Finally, an answer to the question, “What if you’d given a young Quentin Tarantino 10 tons of snow, Liam Neeson and a Liam Neeson-sized budget?” “Cold Pursuit” (2019) is a quentenssential contradiction – a dark comedy in the middle of a blizzard. This bloody adaptation of a Norwegian film starts so tragically (Liam’s defending his family again, this time after the fact), I didn’t realize it was a comedy until much later. It’s as if there were two directors steering this film in opposite directions, yet still almost making it home intact. Certainly one of the most interesting efforts of 2019.
I swear, some people would praise David Lynch if he barfed. The problem with “Wild at Heart” (1990) is that he’s trying too hard to be stylish and not nearly hard enough to be good. Summary: Older, crazy, alcoholic rednecks are trying to kill younger, stupid, chain-smoking rednecks. Nicolas Cage plays himself, but with an Elvis accent. Laura Dern stars in her own porn movie within the actual movie. Diane Ladd plays the same character twice – with a Southern accent and without, sometimes in the same scene, sometimes in the same sentence. They’re all surrounded by gross weirdos. And barf.

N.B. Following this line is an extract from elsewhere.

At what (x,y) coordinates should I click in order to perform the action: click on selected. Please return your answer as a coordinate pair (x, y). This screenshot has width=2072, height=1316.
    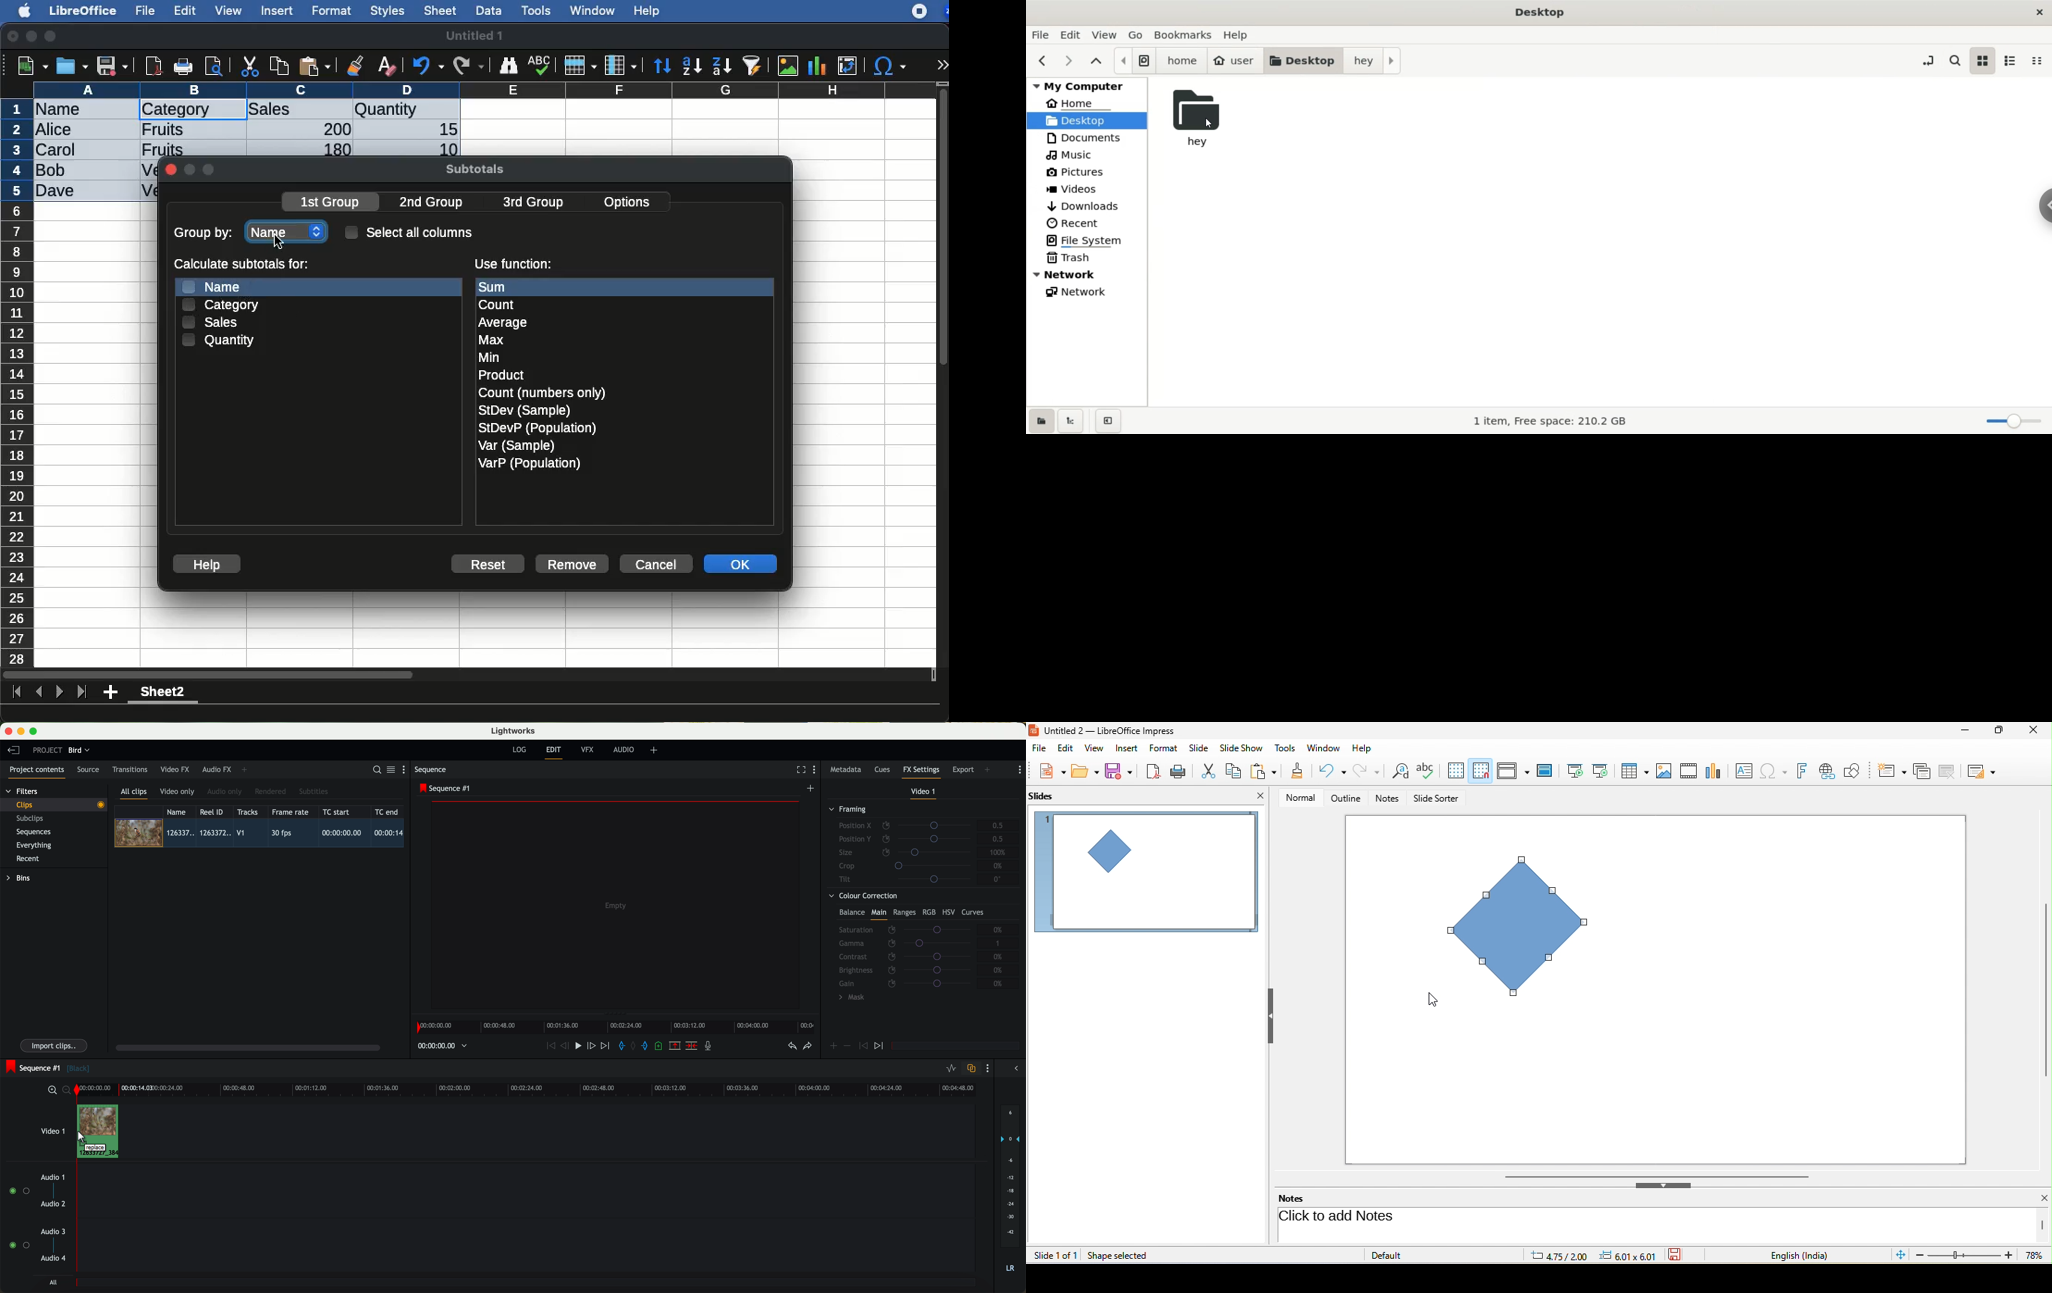
    Looking at the image, I should click on (228, 109).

You know the annoying guy who sits next to you on the airplane/bus/subway and won’t shut up, and then gets all weird when you try to end the one-way conversation? Woody Harrelson made an entire movie about him. “Wilson” (2017) is fascinatingly entertaining, in that I was fascinated that I found it entertaining. I have always held that it’s impossible to cure America of mass murderers because there are so many weird, middle-aged-loner white guys that don’t become mass murderers. They just stay weird. And lonely. And (mostly) harmless. And possibly misunderstood. And now they have movies made about them.